Exercise prompt: Given the entries below, copy each of them out exactly.

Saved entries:
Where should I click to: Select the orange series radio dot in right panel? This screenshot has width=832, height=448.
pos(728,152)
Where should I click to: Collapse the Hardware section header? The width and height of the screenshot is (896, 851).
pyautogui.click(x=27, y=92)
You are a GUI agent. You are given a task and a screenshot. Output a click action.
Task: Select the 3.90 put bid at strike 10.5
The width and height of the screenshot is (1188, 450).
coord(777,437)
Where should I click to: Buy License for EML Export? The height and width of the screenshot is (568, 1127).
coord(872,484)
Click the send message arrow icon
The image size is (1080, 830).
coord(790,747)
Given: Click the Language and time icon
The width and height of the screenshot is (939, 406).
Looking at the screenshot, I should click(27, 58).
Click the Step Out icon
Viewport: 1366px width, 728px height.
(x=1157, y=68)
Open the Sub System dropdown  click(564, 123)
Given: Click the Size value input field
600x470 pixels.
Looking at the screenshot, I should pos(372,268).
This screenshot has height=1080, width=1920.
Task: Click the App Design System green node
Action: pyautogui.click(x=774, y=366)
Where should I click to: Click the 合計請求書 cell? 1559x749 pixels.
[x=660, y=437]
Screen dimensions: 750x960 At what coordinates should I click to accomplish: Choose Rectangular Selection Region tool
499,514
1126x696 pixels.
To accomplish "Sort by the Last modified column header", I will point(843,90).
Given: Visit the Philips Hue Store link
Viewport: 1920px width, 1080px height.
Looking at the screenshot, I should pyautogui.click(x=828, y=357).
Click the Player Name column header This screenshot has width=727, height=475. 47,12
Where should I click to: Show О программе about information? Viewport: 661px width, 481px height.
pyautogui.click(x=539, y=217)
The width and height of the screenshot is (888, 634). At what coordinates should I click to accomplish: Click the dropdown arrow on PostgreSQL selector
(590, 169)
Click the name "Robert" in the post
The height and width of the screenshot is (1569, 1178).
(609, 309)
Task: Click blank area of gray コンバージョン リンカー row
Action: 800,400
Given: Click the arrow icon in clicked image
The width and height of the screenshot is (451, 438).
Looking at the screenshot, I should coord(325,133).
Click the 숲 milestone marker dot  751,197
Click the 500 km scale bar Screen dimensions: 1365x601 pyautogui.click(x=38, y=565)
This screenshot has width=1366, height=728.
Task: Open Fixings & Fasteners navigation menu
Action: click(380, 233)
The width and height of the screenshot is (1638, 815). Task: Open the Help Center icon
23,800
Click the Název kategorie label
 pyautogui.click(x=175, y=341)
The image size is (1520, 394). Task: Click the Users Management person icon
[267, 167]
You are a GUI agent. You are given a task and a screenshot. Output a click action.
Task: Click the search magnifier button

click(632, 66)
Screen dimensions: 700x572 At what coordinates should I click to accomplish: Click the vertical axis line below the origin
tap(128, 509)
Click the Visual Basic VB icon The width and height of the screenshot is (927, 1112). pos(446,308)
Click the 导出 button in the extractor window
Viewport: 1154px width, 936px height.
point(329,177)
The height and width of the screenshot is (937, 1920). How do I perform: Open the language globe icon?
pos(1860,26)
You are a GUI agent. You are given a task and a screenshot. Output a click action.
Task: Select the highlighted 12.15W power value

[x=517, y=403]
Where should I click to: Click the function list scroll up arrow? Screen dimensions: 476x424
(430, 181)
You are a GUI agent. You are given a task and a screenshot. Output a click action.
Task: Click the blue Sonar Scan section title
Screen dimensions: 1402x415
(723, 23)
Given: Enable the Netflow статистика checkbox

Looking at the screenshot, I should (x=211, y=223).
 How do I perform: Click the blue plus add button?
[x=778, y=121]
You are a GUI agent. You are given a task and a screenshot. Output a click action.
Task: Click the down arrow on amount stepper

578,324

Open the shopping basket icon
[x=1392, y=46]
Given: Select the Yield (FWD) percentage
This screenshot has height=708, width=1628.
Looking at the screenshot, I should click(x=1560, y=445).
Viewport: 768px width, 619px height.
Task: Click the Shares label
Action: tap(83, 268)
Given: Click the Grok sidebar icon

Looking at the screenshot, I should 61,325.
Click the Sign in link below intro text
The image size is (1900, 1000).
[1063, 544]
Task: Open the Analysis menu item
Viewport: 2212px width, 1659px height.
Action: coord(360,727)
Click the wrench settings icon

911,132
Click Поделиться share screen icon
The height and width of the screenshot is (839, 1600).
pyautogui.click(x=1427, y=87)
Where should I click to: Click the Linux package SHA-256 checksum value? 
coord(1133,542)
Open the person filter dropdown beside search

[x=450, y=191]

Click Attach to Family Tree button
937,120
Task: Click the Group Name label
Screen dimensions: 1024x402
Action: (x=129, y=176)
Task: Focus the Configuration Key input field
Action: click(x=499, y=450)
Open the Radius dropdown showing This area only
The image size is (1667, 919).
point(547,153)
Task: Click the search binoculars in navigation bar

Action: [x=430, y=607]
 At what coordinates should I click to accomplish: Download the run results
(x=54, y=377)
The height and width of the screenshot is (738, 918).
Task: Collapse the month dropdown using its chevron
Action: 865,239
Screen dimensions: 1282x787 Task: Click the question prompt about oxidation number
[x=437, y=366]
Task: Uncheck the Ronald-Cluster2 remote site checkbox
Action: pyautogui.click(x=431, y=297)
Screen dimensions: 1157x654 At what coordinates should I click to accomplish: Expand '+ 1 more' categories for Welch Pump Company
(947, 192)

Result below:
Where should I click to: Select the orange series radio dot in right panel? This screenshot has width=832, height=448.
pos(728,152)
Where should I click to: Collapse the Hardware section header? The width and height of the screenshot is (896, 851).
pyautogui.click(x=27, y=92)
You are a GUI agent. You are given a task and a screenshot. Output a click action.
Task: Select the 3.90 put bid at strike 10.5
The width and height of the screenshot is (1188, 450).
coord(777,437)
Where should I click to: Buy License for EML Export? The height and width of the screenshot is (568, 1127).
coord(872,484)
Click the send message arrow icon
The image size is (1080, 830).
coord(790,747)
Given: Click the Language and time icon
The width and height of the screenshot is (939, 406).
Looking at the screenshot, I should click(27, 58).
Click the Step Out icon
Viewport: 1366px width, 728px height.
(x=1157, y=68)
Open the Sub System dropdown  click(564, 123)
Given: Click the Size value input field
600x470 pixels.
Looking at the screenshot, I should pos(372,268).
This screenshot has height=1080, width=1920.
Task: Click the App Design System green node
Action: pyautogui.click(x=774, y=366)
Where should I click to: Click the 合計請求書 cell? 1559x749 pixels.
[x=660, y=437]
Screen dimensions: 750x960 At what coordinates should I click to accomplish: Choose Rectangular Selection Region tool
499,514
1126x696 pixels.
To accomplish "Sort by the Last modified column header", I will point(843,90).
Given: Visit the Philips Hue Store link
Viewport: 1920px width, 1080px height.
Looking at the screenshot, I should pyautogui.click(x=828, y=357).
Click the Player Name column header This screenshot has width=727, height=475. 47,12
Where should I click to: Show О программе about information? Viewport: 661px width, 481px height.
pyautogui.click(x=539, y=217)
The width and height of the screenshot is (888, 634). At what coordinates should I click to accomplish: Click the dropdown arrow on PostgreSQL selector
(590, 169)
Click the name "Robert" in the post
The height and width of the screenshot is (1569, 1178).
(609, 309)
Task: Click blank area of gray コンバージョン リンカー row
Action: 800,400
Given: Click the arrow icon in clicked image
The width and height of the screenshot is (451, 438).
Looking at the screenshot, I should coord(325,133).
Click the 숲 milestone marker dot  751,197
Click the 500 km scale bar Screen dimensions: 1365x601 pyautogui.click(x=38, y=565)
This screenshot has width=1366, height=728.
Task: Open Fixings & Fasteners navigation menu
Action: click(380, 233)
The width and height of the screenshot is (1638, 815). Task: Open the Help Center icon
23,800
Click the Název kategorie label
 pyautogui.click(x=175, y=341)
The image size is (1520, 394). Task: Click the Users Management person icon
[267, 167]
You are a GUI agent. You are given a task and a screenshot. Output a click action.
Task: Click the search magnifier button

click(632, 66)
Screen dimensions: 700x572 At what coordinates should I click to accomplish: Click the vertical axis line below the origin
tap(128, 509)
Click the Visual Basic VB icon The width and height of the screenshot is (927, 1112). pos(446,308)
Click the 导出 button in the extractor window
Viewport: 1154px width, 936px height.
point(329,177)
The height and width of the screenshot is (937, 1920). How do I perform: Open the language globe icon?
pos(1860,26)
You are a GUI agent. You are given a task and a screenshot. Output a click action.
Task: Select the highlighted 12.15W power value

[x=517, y=403]
Where should I click to: Click the function list scroll up arrow? Screen dimensions: 476x424
(430, 181)
You are a GUI agent. You are given a task and a screenshot. Output a click action.
Task: Click the blue Sonar Scan section title
Screen dimensions: 1402x415
(723, 23)
Given: Enable the Netflow статистика checkbox

Looking at the screenshot, I should (x=211, y=223).
 How do I perform: Click the blue plus add button?
[x=778, y=121]
You are a GUI agent. You are given a task and a screenshot. Output a click action.
Task: Click the down arrow on amount stepper

578,324

Open the shopping basket icon
[x=1392, y=46]
Given: Select the Yield (FWD) percentage
This screenshot has height=708, width=1628.
Looking at the screenshot, I should click(x=1560, y=445).
Viewport: 768px width, 619px height.
Task: Click the Shares label
Action: tap(83, 268)
Given: Click the Grok sidebar icon

Looking at the screenshot, I should 61,325.
Click the Sign in link below intro text
The image size is (1900, 1000).
[1063, 544]
Task: Open the Analysis menu item
Viewport: 2212px width, 1659px height.
Action: coord(360,727)
Click the wrench settings icon

911,132
Click Поделиться share screen icon
The height and width of the screenshot is (839, 1600).
pyautogui.click(x=1427, y=87)
Where should I click to: Click the Linux package SHA-256 checksum value? 
coord(1133,542)
Open the person filter dropdown beside search

[x=450, y=191]

Click Attach to Family Tree button
937,120
Task: Click the Group Name label
Screen dimensions: 1024x402
Action: (x=129, y=176)
Task: Focus the Configuration Key input field
Action: click(x=499, y=450)
Open the Radius dropdown showing This area only
The image size is (1667, 919).
point(547,153)
Task: Click the search binoculars in navigation bar

Action: [x=430, y=607]
 At what coordinates should I click to accomplish: Download the run results
(x=54, y=377)
The height and width of the screenshot is (738, 918).
Task: Collapse the month dropdown using its chevron
Action: 865,239
Screen dimensions: 1282x787 Task: Click the question prompt about oxidation number
[x=437, y=366]
Task: Uncheck the Ronald-Cluster2 remote site checkbox
Action: pyautogui.click(x=431, y=297)
Screen dimensions: 1157x654 At what coordinates should I click to accomplish: Expand '+ 1 more' categories for Welch Pump Company
(947, 192)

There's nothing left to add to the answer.